*Problem description*. All lines in the records below from the line with "Where should I" through the line with "The height and" are to be given again exactly, both ends included; the pictures are to be left out.
++++++++++++++++++++
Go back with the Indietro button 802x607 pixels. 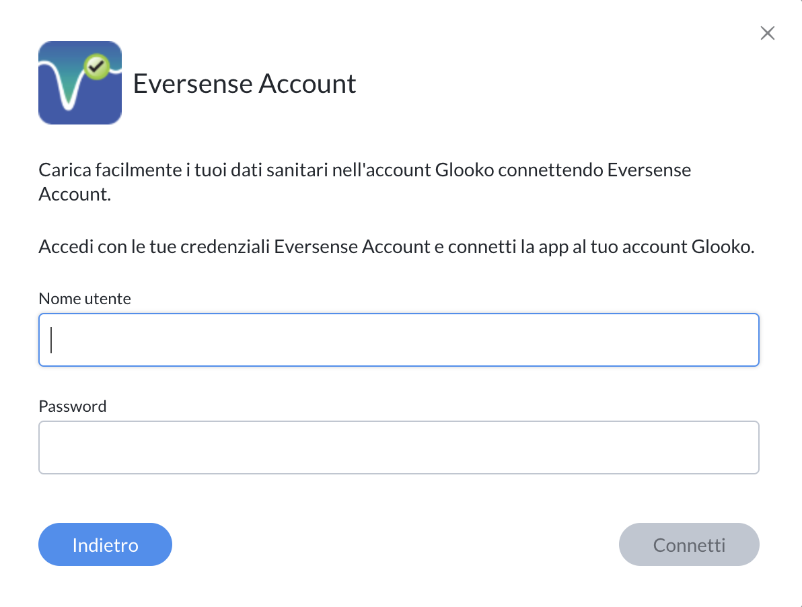[x=106, y=544]
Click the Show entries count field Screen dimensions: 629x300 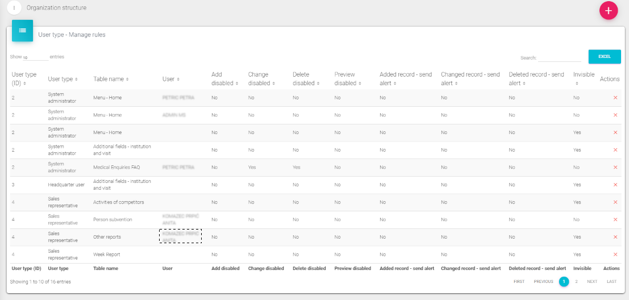click(x=35, y=57)
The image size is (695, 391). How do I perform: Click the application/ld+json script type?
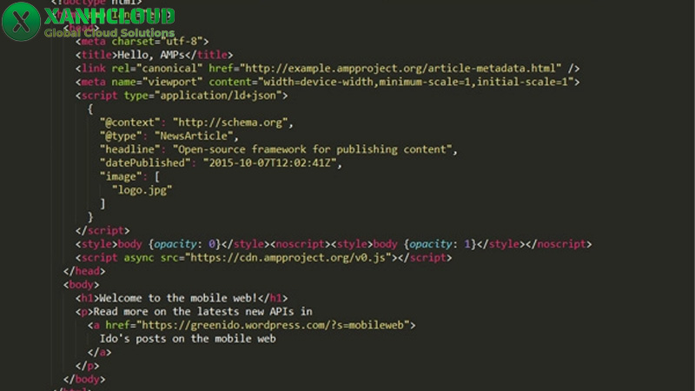218,96
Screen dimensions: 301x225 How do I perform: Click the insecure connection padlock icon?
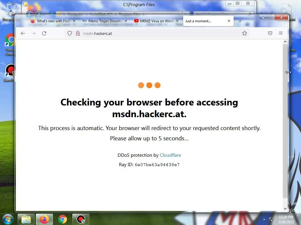(x=78, y=33)
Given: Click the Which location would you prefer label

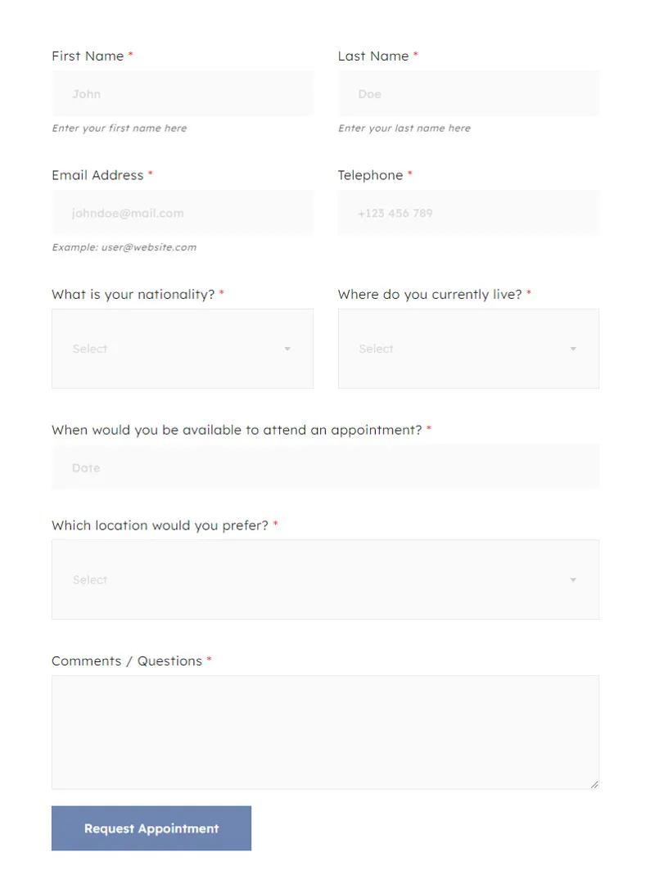Looking at the screenshot, I should click(160, 525).
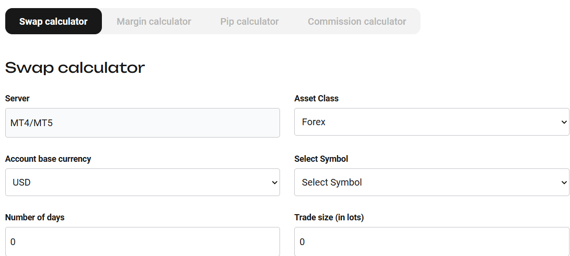Switch to the Margin calculator tab
The width and height of the screenshot is (570, 256).
tap(154, 21)
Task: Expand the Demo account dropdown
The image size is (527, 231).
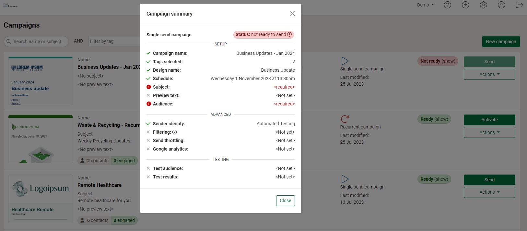Action: [x=425, y=5]
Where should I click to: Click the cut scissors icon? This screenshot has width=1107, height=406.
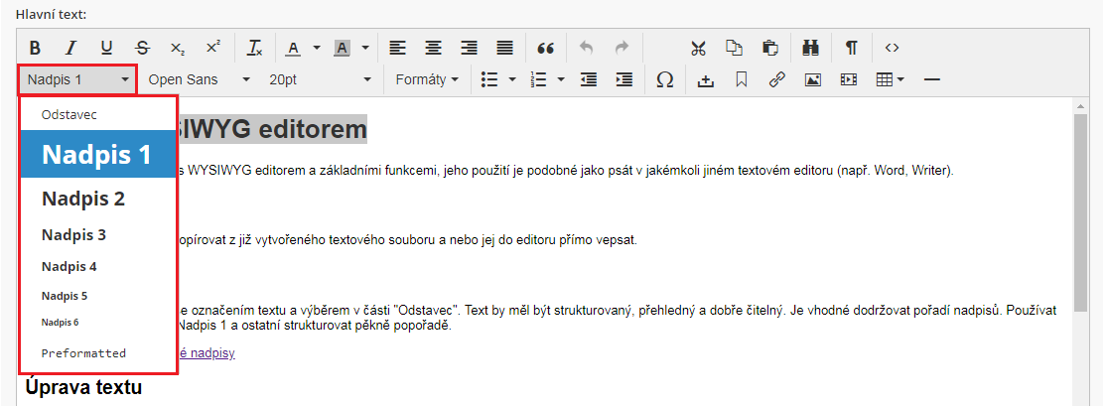click(698, 48)
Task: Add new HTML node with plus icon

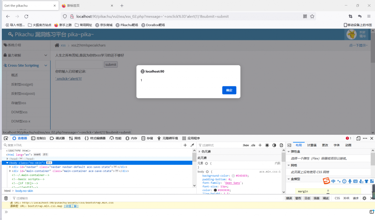Action: [x=185, y=145]
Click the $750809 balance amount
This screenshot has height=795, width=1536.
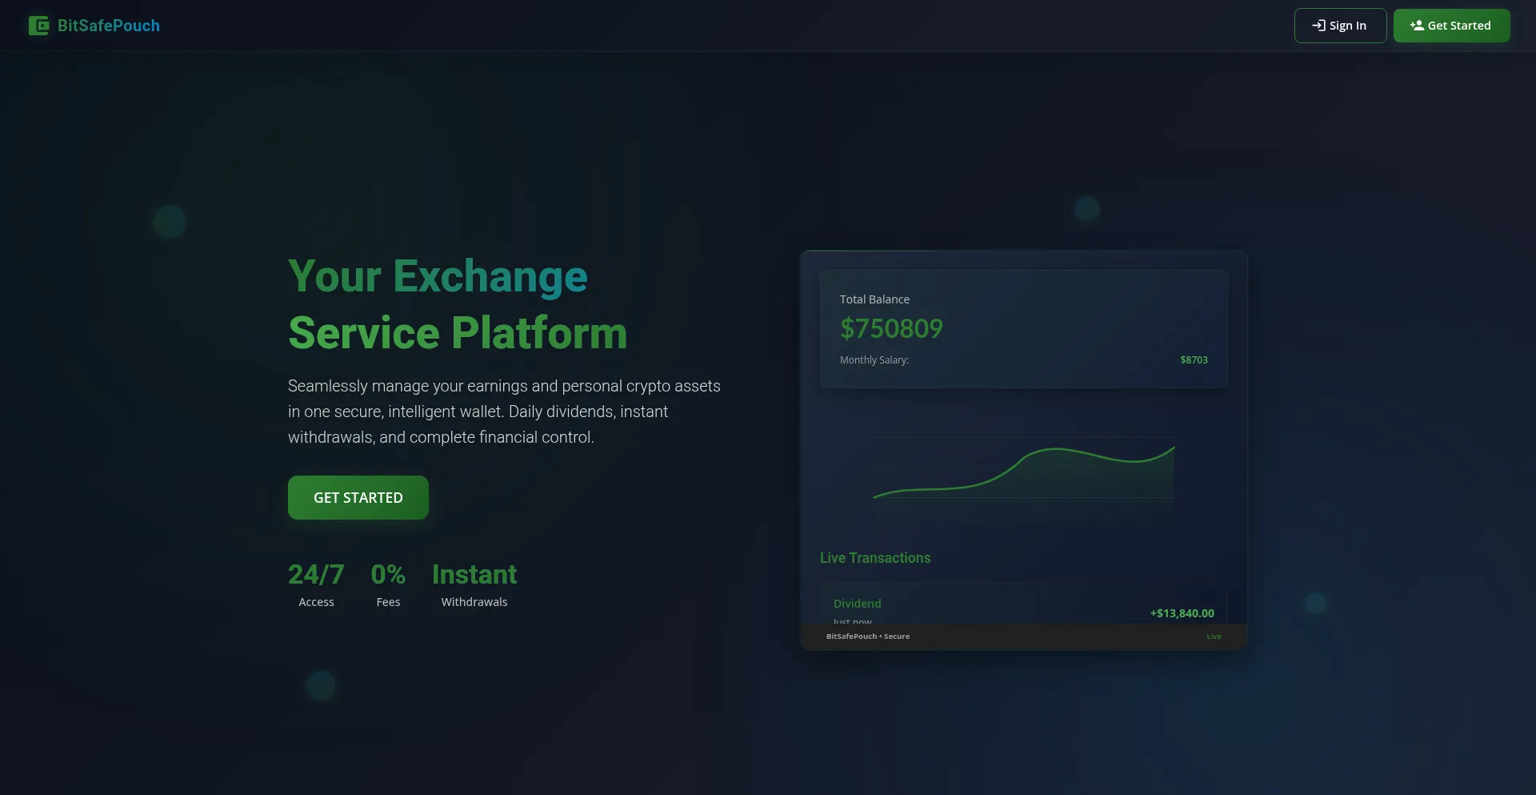pyautogui.click(x=891, y=328)
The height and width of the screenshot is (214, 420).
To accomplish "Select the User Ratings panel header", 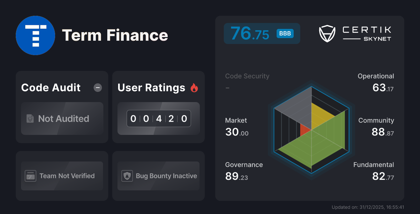I will (151, 88).

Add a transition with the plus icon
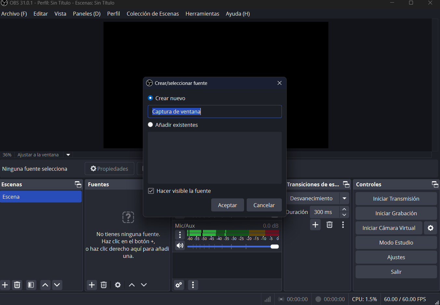click(315, 225)
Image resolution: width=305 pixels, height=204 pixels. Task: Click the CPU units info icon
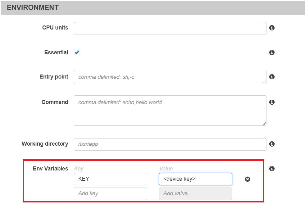(272, 28)
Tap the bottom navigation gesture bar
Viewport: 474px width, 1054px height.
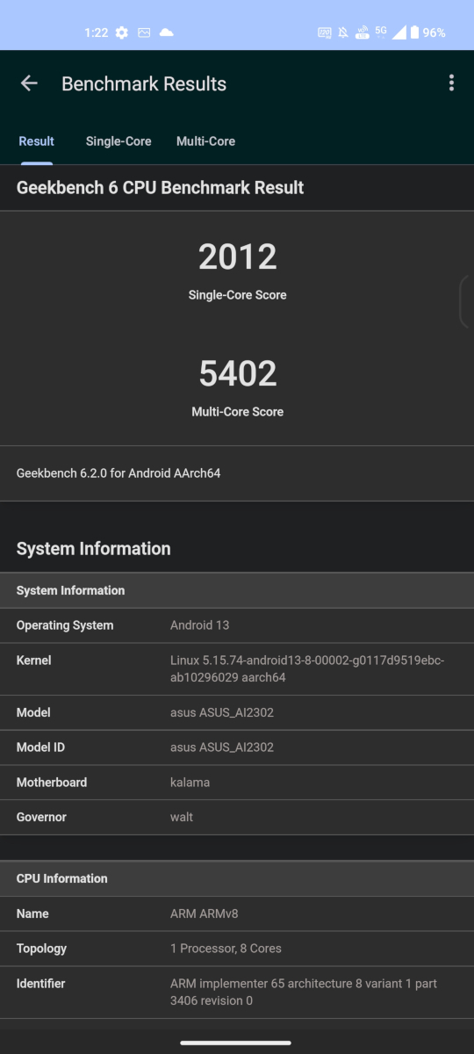(236, 1043)
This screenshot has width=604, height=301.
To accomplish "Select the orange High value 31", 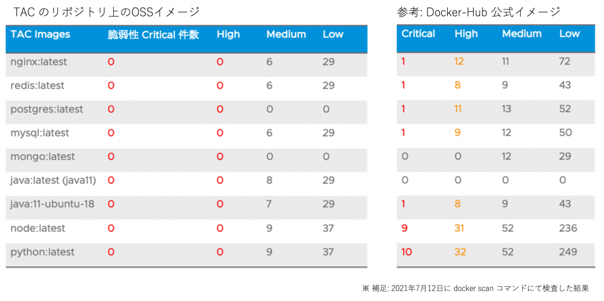I will [x=460, y=228].
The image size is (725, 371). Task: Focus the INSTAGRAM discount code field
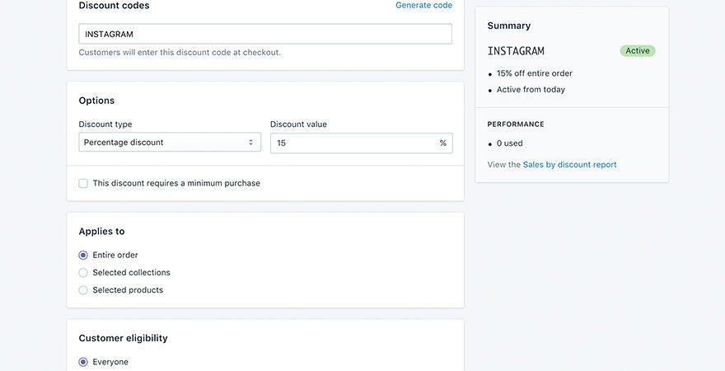[264, 34]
++++++++++++++++++++
*Completed exercise*.
Where should I click to: Click the cut scissors icon? This screenshot has width=1107, height=406.
click(698, 48)
Task: Add new HTML node with plus icon

Action: [x=185, y=145]
Click the $750809 balance amount
This screenshot has height=795, width=1536.
pyautogui.click(x=891, y=328)
The height and width of the screenshot is (214, 420).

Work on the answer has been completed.